Recensione: Fields of Salvation

Di Matteo Lavazza - 15 Febbraio 2004 - 0:00
Fields of Salvation

Terzo album per i Burden of Grief, uscito proprio in concomitanza con il decennale della loro formazione. Ammetto di non aver mai sentito prima d’ora il gruppo, quindi non posso fare paragoni con ciò che la band ha fatto prima di questo “Fields of Salvation”, rimane però il fatto che quello che ho sentito su questo album mi ha lasciato davvero un ottima impressione, partendo proprio dall’iniziale “Desaster and Decay”, una sorta di Death melodico con qualche piccola influenza Thrash qua e la che colpisce decisamente nel segno, grazie soprattutto alle ottime linee vocali del cantante Mike Huhmann e all’ottima tecnica strumentale di tutti i componenti della band, una tecnica messa a disposizione della canzone, che riesce ad essere davvero efficace in virtù di una serie di cambi di tempo studiati alla perfezione.
Tutto il disco è un susseguirsi di canzoni molto ben articolate, che pur rimanendo sempre fedeli alla linea guida tracciata dal primo pezzo hanno il pregio di non risultare mai ripetitive.

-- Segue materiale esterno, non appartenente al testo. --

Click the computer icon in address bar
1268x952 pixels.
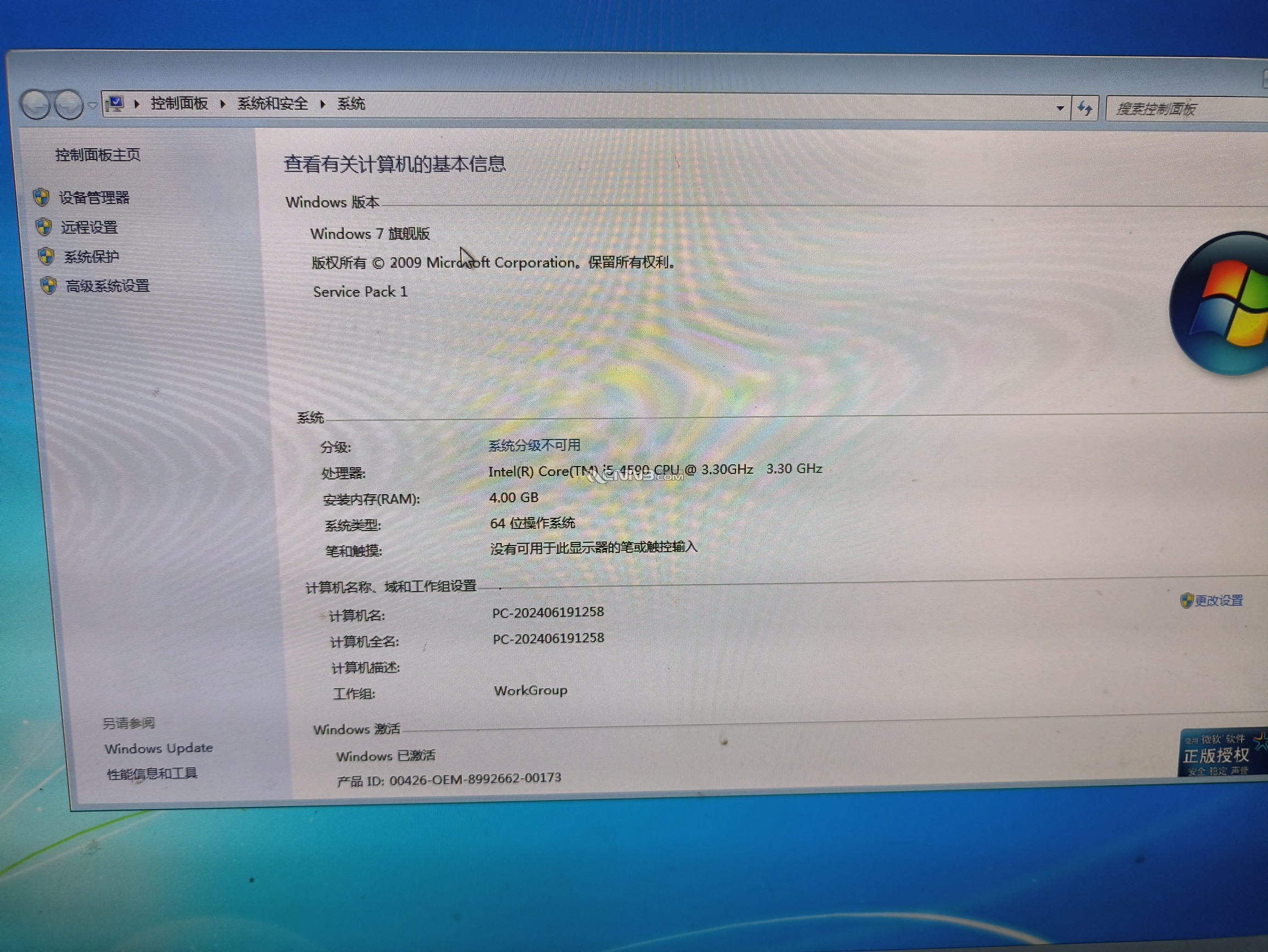click(116, 104)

Pezzi tipo “Dead Soul Decline”, con le sue accelerazioni alternate a parti più tranquille, la cattiva “Slowly Pass Out”, dove ritmi serrati si sposano alla perfezioni con ottime melodie, fermo restando il punto forte dei Burden of Grief, cioè la capacità di dare dinamismo e fluidità alle canzoni con dei cambi di tempo sempre azzeccati, “Yearning for Salvation”, lenta e cupa all’inizio prima di esplodere in tempi quasi Black, oppure la conclusiva “Don’t Fear the Creeper, con il gruppo che gioca su mid tempos rocciosi.
Un discorso a parte lo meritano sicuramente “The Nightmare Within”, un pezzo davvero splendido, praticamente una canzone in cui i Burden of Grief  soo riusciti a fondere al meglio tutte le loro caratteristiche, e “Fields of Salvation”, uno strumentale  che non fa uno sfoggio gratuito di tecnica strumentale, ma che cerca piuttosto di creare atmosfere diverse, riuscendoci alla grande.
I suoni del disco sono davvero buoni, le canzoni hanno tutte la giusta potenza e tutti gli strumentoi riescono ad avere il giusto spazio.
Come ho già scritto la band tecnicamente è decisamente valida, una nota di merito la merita però il bassista Dirk Buhlman, davvero bravo a trovare sempre la giusta soluzione per dare dinamismo alle varie canzoni, l’unica pecca è secondo me la totale o quasi assenza di assoli veri e propri, che avrebbero a mio parere dato qualcosa in più a vari brani.
In chiusura posso dire che i Burden of Grief hanno confezionato un lavoro davvero molto valido sotto molti aspetti, l’unica vera pecca è la troppa somiglianza con gruppi tipo In Flames o Dark Tranquillity , però quando il livello delle canzoni è così alto qualche piccolo “rimando” ai capostipiti del genere credo possa anche essere perdonato.